Notably in the ABC article above it lists the new powers given to the government:
Technical Assistance Request (TAR) - voluntary Technical Assistance Notice (TAN) - company is “required to give assistance if they can” under threat of fines Technical Capability Notice (TCN) - requires creation of backdoors, “as long as it does not force encryption to be broken”
I’m still trying to figure out how this meshes with the wording used by its proponents:
“The lack of access to encrypted communications presents an increasingly significant barrier for national security and law enforcement agencies,” Home Affairs Minister Peter Dutton said when introducing the bill to parliament in mid-September.
which makes it clear that the goal is to break/access encryption.
For as long as letters were a thing, we had encrypted communications. look at the Caesar Cipher, for a perfect example of extremely old encryption.

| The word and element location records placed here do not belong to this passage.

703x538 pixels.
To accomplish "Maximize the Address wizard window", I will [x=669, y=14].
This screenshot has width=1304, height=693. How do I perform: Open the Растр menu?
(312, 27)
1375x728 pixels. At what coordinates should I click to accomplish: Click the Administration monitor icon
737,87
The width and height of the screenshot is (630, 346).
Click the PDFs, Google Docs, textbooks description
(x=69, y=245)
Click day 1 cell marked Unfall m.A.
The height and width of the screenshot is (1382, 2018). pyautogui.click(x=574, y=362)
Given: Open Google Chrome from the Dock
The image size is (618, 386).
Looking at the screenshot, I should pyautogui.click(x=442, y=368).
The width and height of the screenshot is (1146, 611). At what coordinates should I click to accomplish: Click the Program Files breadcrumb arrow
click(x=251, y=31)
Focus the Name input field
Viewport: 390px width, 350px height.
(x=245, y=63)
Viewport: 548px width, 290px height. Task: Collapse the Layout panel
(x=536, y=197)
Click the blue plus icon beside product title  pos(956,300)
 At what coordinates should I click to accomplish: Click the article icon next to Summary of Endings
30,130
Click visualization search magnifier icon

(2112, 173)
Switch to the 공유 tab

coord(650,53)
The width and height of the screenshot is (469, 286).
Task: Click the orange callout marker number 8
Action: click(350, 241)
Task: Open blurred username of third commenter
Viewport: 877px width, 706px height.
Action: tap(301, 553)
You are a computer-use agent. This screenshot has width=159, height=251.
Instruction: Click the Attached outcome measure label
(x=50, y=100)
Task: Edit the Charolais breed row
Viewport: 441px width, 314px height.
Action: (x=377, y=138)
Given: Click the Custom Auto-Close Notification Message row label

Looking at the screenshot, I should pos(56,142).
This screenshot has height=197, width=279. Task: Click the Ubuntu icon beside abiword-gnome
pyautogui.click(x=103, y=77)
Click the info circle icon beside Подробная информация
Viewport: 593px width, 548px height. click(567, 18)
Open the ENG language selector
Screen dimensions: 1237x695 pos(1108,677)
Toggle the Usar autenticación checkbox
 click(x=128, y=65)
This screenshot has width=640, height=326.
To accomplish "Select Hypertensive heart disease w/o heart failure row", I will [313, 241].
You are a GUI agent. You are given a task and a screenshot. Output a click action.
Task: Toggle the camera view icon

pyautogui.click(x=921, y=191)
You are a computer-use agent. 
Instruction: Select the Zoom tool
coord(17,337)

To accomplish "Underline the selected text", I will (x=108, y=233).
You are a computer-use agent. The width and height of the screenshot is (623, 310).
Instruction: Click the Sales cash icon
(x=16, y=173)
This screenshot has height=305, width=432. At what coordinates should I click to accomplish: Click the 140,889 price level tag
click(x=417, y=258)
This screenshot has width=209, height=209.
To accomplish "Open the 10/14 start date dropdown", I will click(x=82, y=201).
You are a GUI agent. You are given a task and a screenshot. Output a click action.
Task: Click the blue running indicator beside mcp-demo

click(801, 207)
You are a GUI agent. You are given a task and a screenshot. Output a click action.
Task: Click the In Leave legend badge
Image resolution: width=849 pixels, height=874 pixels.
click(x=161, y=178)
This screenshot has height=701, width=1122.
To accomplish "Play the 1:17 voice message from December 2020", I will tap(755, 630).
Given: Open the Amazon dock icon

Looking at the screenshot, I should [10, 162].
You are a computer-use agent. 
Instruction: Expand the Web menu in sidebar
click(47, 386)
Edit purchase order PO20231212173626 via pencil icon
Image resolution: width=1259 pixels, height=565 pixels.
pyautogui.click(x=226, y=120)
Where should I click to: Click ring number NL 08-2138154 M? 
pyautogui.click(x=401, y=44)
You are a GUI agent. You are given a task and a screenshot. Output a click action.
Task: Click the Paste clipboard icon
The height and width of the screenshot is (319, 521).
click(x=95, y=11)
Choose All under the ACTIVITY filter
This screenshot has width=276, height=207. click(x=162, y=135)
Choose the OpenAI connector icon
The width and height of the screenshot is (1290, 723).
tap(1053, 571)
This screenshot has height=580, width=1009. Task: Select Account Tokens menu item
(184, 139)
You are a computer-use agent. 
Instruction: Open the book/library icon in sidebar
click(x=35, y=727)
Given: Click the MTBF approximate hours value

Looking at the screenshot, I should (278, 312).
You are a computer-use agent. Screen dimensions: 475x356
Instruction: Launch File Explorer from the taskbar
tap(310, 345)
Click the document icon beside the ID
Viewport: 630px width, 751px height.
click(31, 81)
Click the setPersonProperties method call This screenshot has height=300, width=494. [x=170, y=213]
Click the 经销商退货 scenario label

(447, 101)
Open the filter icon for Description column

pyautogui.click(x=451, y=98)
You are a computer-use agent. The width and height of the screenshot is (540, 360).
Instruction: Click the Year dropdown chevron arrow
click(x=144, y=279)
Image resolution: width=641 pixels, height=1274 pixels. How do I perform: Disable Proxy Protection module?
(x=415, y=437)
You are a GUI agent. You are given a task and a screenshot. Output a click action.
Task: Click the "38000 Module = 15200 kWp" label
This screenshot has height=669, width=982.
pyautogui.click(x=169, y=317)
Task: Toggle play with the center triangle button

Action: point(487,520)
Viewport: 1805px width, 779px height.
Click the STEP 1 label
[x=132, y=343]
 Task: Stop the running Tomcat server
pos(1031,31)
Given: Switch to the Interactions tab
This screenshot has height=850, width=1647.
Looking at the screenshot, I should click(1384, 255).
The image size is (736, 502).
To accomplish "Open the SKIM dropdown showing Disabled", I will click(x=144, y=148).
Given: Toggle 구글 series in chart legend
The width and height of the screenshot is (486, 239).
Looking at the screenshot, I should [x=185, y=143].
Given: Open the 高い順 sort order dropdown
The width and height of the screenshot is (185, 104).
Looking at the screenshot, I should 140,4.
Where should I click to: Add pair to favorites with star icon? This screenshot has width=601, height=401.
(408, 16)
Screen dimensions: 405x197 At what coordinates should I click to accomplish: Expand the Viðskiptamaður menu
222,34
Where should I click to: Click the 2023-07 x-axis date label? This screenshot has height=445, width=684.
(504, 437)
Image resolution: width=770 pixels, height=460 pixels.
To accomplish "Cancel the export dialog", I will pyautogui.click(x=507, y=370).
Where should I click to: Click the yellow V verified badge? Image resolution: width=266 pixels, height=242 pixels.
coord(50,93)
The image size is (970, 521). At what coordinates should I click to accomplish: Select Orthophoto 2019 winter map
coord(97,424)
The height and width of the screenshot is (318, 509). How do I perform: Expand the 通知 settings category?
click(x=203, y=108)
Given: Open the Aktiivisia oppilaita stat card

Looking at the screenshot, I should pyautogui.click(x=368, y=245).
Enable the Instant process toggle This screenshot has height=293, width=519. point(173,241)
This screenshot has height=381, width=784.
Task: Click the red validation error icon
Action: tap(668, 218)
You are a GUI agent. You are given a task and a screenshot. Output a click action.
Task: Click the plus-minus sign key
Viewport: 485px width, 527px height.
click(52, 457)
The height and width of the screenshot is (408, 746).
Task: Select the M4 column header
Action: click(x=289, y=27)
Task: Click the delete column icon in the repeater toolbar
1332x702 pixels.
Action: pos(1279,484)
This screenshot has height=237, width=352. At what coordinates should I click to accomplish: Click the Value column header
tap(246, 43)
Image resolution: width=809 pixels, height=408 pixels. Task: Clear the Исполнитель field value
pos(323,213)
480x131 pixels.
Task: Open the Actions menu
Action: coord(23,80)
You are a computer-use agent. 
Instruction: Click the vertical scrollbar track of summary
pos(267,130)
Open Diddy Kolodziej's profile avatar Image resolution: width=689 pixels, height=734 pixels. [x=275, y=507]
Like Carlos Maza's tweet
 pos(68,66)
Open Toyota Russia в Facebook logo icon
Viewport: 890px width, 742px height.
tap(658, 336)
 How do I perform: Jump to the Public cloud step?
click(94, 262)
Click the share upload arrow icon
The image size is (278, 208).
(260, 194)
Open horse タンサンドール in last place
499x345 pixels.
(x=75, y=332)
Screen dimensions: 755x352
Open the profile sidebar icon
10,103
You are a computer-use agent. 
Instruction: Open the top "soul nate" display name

There is nothing new under the sun. Law enforcement is just being lazy.
If I can break encryption in my home office, Law Enforcement can break encryption with the resources they have access to. It’s not hard, they just need to hire people who are capable of doing it.
More importantly, do non Australia based firms need to comply with these edicts?
From what I understand, yes. Though ProtonMail says they will refuse anything of the sort, so maybe in practice it will only affect companies with offices in Australia?
Otherwise they would need to block credit card companies from letting Australian users purchase from ProtonMail or whatever other companies is refusing to comply with their wishes.
Assuming the comments about compelling someone to secretly put code in software, then it’s not a huge issues. Do not do software work in Australia, and if you hire an Australian out of Australia then either have them give up their citizenship or don’t hire them.